Return each entry word for word, without its pictures.

BEGIN RECORD EXCERPTS

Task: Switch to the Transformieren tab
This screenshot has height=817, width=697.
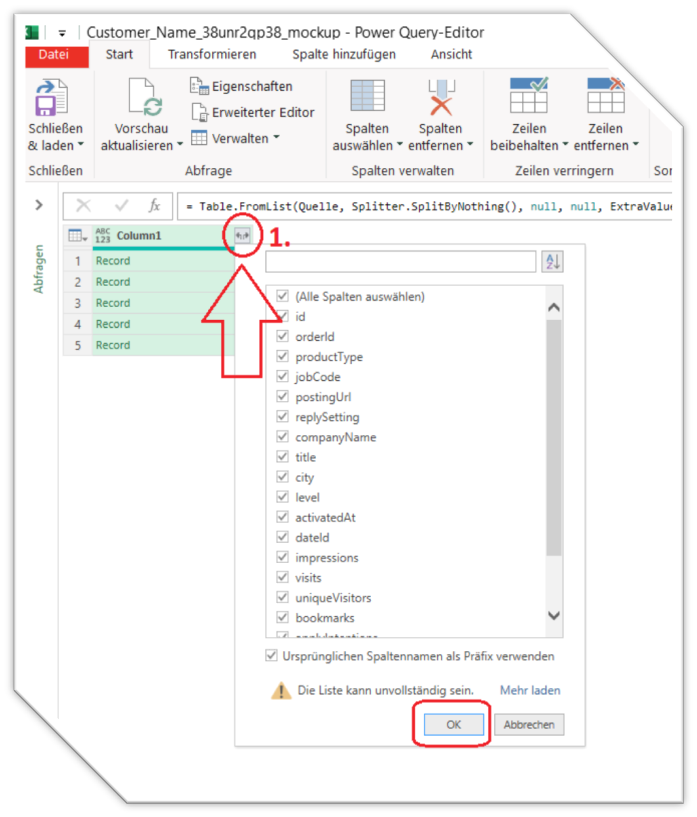Action: tap(212, 54)
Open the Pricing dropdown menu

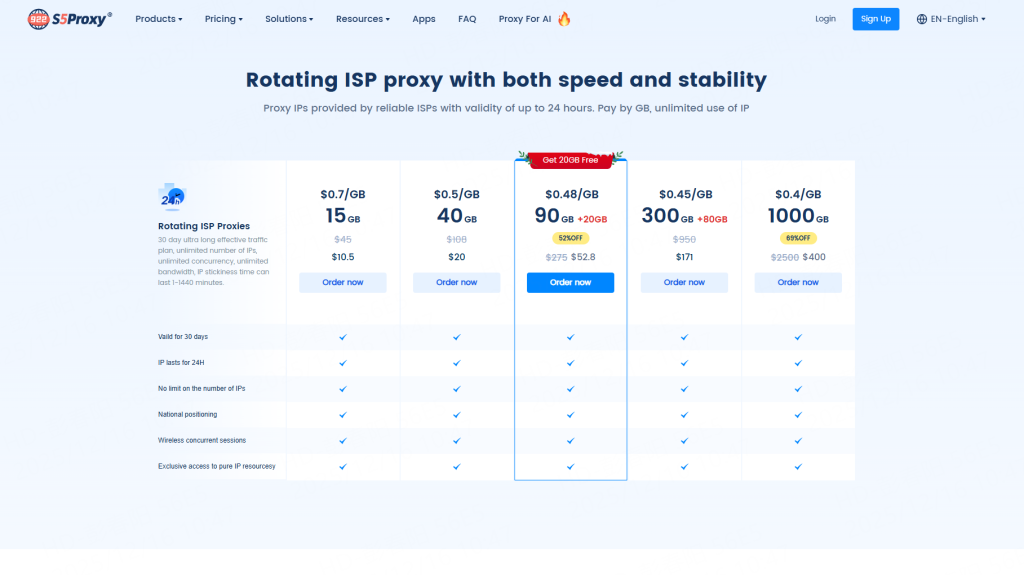tap(225, 19)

END RECORD EXCERPTS

RESPONSE TO THE TASK ▸
Task: Switch to the Transformieren tab
This screenshot has height=817, width=697.
Action: tap(212, 54)
Open the Pricing dropdown menu

tap(225, 19)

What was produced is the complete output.